Pressures on supply chain organisational processes are increasing. AI might be part of the solution with low and no-touch planning solutions.

Supply chain teams in 2024 are under an increasing amount of pressure from multiple, often conflicting, directions. 

Continued focus on sustainability and other ESG criteria is clashing with rising logistics costs, shipping delays, and pressure to cut costs. At the same time, the skills shortage continues to reduce employee headcounts while workloads are on the rise. 

As a result, supply chain management capabilities across many organisations are starting to show signs of the strain. 

“Existing planning capabilities have been unable to meet the demands of a more complex, multi-tiered, more nuanced world,” note KPMG analysts in a recent report. As a result, they argue that “few companies” with large, complex supply chains have enough visibility into the consequences of their actions. Without the ability to “run effective scenario analysis to determine the financial consequences of important decisions,” supply chain leaders are increasingly working in the dark. 

However, a new crop of solutions powered by artificial intelligence (AI) may offer a solution to a shortage of supply chain hands: low and no-touch supply chain planning. 

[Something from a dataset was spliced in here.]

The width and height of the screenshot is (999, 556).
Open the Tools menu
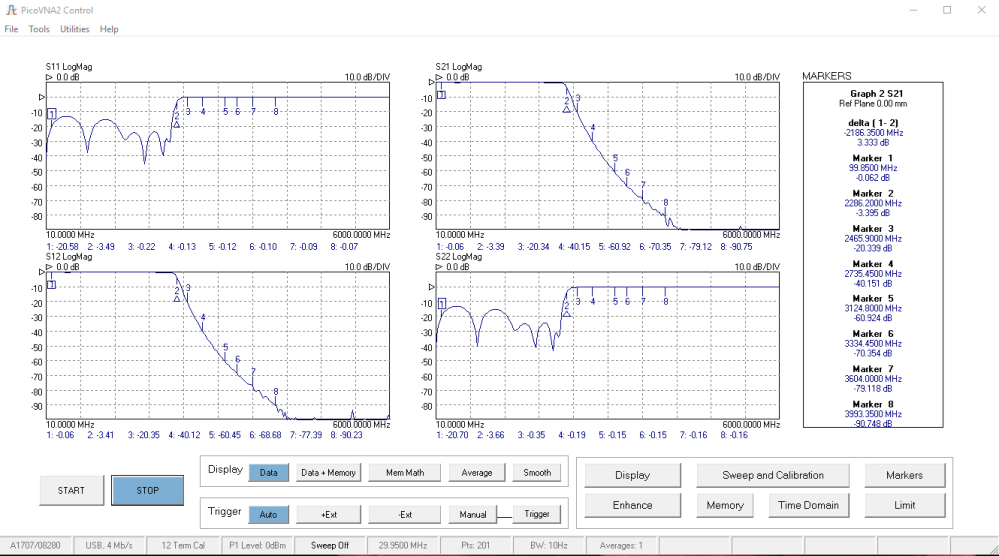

Low and no-touch supply chain planning enabled by AI 

AI-powered apps are increasingly being used to automate both sales and operational planning and integrated business planning. These applications KPMG notes, could be the answer to the question of how to bridge the “gap between supply chain planning and execution.” 

Low-touch planning can streamline processes and harness advanced analytics to tackle complex issues with minimal human input, taking “large swaths of manual work out of the end-to-end planning process.” 

AI’s ability to analyse large, disorganised data sets at scale is pivotal here. The technology is especially good at spotting anomalies and patterns that could indicate future disruptions, and offering potential solutions quickly. 

Successfully implementing a no-touch supply chain planning model requires a combination of detailed analytics, transparent tracking via an application or dashboard, granular and trustworthy data, and standardised procedures across the supply chain. The process also requires a degree of trust and cultural transformation. Experienced teams may initially resist relinquishing many activities traditionally seen as core to supply chain management to digital tools. 

McKinsey advises that the best way to manage this shift is to implement a “two-speed IT architecture.” The first is a fast-paced ‘test-and-learn’ environment suitable for rapid prototyping and iterative development. The company then buillds this on top of their existing technology stack. 

Users can then develop rapidly, test, and refine new approaches before implementing them in the existing stack. Once new solutions are proven effective, they are migrated to the main technology stack. 

If successfully implemented, a low or no-touch method can help supply chains manage industry pain points, optimise processes, and create lasting resilience.